SET TASK A:
Answer these questions from the passage on spacetime below, one line each:
(i) According to David Gross, what did Einstein unify?
(ii) What was the title of Minkowski's lecture?
(iii) At which university is Andreas Albrecht a cosmologist?
SET TASK B:
Extend the passage on spacetime below by writing what comes after its final sentence.

TEXT PASSAGE:
════════

Nobel Laureate David Gross observed, "Everyone in string theory is convinced...that spacetime is doomed. But we don't know what it's replaced by." https://www.edge.org/response-detail/26563

And since David Gross doesn't know how to replace the wrong concept, he presents it as true:

https://www.youtube.com/watch?v=YPWmM6cZlmY
David Gross 9:53 : "The symmetries Einstein was discussing were symmetries of space and time. And in formulating correctly the symmetries of space and time as consistent with Maxwell's theory of electricity and magnetism, he unified space and time, what we call spacetime."

Doublethink is a fundamental principle in Einstein's schizophrenic world. Einsteinians have discovered that human rationality is much more efficiently destroyed if you teach both the lie and the truth instead of just repeating the lie. In the examples below Einstein's spacetime is repudiated, but any of the quoted Einsteinians fiercely worships it on other occasions:

https://www.highbeam.com/doc/1G1-185331159.html
"Einstein introduced a new notion of time, more radical than even he at first realized. In fact, the view of time that Einstein adopted was first articulated by his onetime math teacher in a famous lecture delivered one century ago. That lecture, by the German mathematician Hermann Minkowski, established a new arena for the presentation of physics, a new vision of the nature of reality redefining the mathematics of existence. The lecture was titled Space and Time, and it introduced to the world the marriage of the two, now known as spacetime. It was a good marriage, but lately physicists passion for spacetime has begun to diminish. And some are starting to whisper about possible grounds for divorce. [...] Einstein's famous insistence that the velocity of light is a cosmic speed limit made sense, Minkowski saw, only if space and time were intertwined. [...] Physicists of the 21st century therefore face the task of finding the true reality obscured by the spacetime mirage. [...] Andreas Albrecht, a cosmologist at the University of California, Davis, has thought deeply about choosing clocks, leading him to some troubling realizations. [...] "It seems to me like it's a time in the development of physics," says Albrecht, "where it's time to look at how we think about space and time very differently."

════════

GIVEN MATERIAL:
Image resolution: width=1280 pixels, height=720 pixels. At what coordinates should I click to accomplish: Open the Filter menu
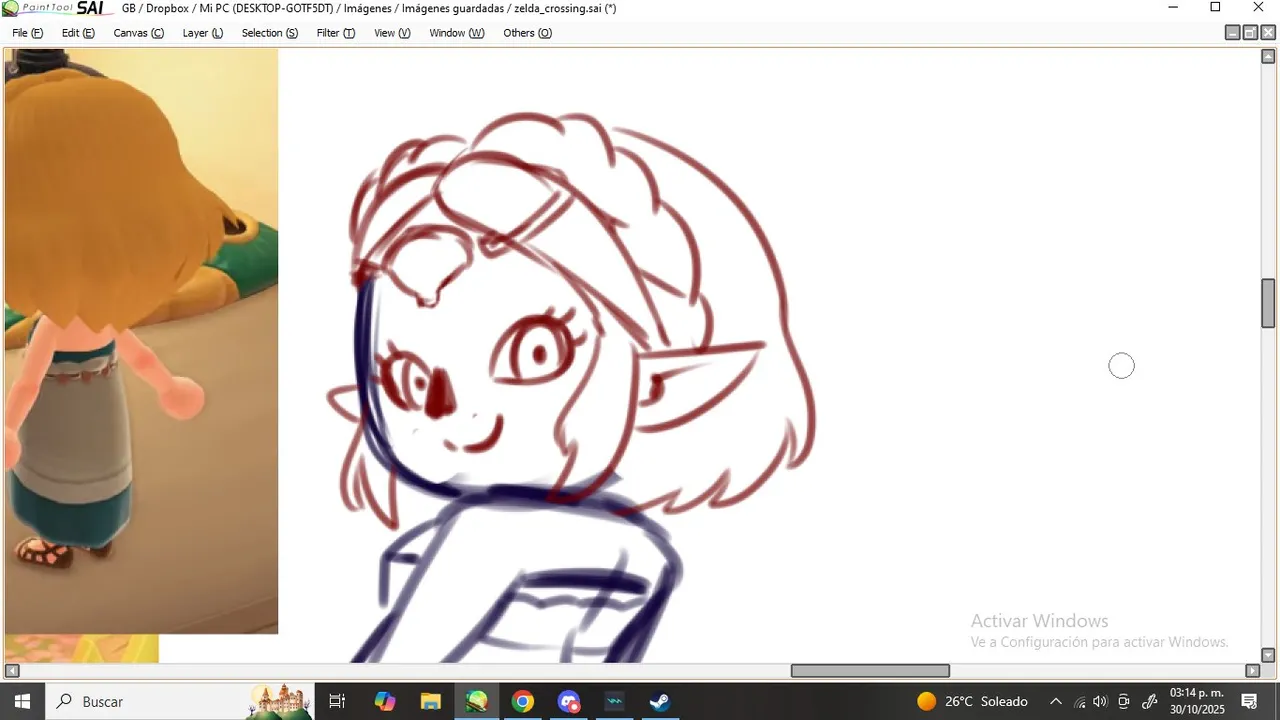click(x=335, y=33)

════════

EXERCISE RESPONSE A:
(i) Space and time, into what is called spacetime.
(ii) Space and Time
(iii) The University of California, Davis

EXERCISE RESPONSE B:
https://www.youtube.com/watch?v=U47kyV4TMnE
Nima Arkani-Hamed (06:09): "Almost all of us believe that space-time doesn't really exist, space-time is doomed and has to be replaced by some more primitive building blocks."

https://edge.org/response-detail/25477
What scientific idea is ready for retirement? Steve Giddings: "Spacetime. Physics has always been regarded as playing out on an underlying stage of space and time. Special relativity joined these into spacetime... [...] The apparent need to retire classical spacetime as a fundamental concept is profound..."

http://www.newscientist.com/article/...spacetime.html
"Rethinking Einstein: The end of space-time [...] The stumbling block lies with their conflicting views of space and time. As seen by quantum theory, space and time are a static backdrop against which particles move. In Einstein's theories, by contrast, not only are space and time inextricably linked, but the resulting space-time is moulded by the bodies within it. [...] Something has to give in this tussle between general relativity and quantum mechanics, and the smart money says that it's relativity that will be the loser."

http://www.newscientist.com/article/...erse-tick.html
"...says John Norton, a philosopher based at the University of Pittsburgh, Pennsylvania. Norton is hesitant to express it, but his instinct - and the consensus in physics - seems to be that space and time exist on their own. The trouble with this idea, though, is that it doesn't sit well with relativity, which describes space-time as a malleable fabric whose geometry can be changed by the gravity of stars, planets and matter."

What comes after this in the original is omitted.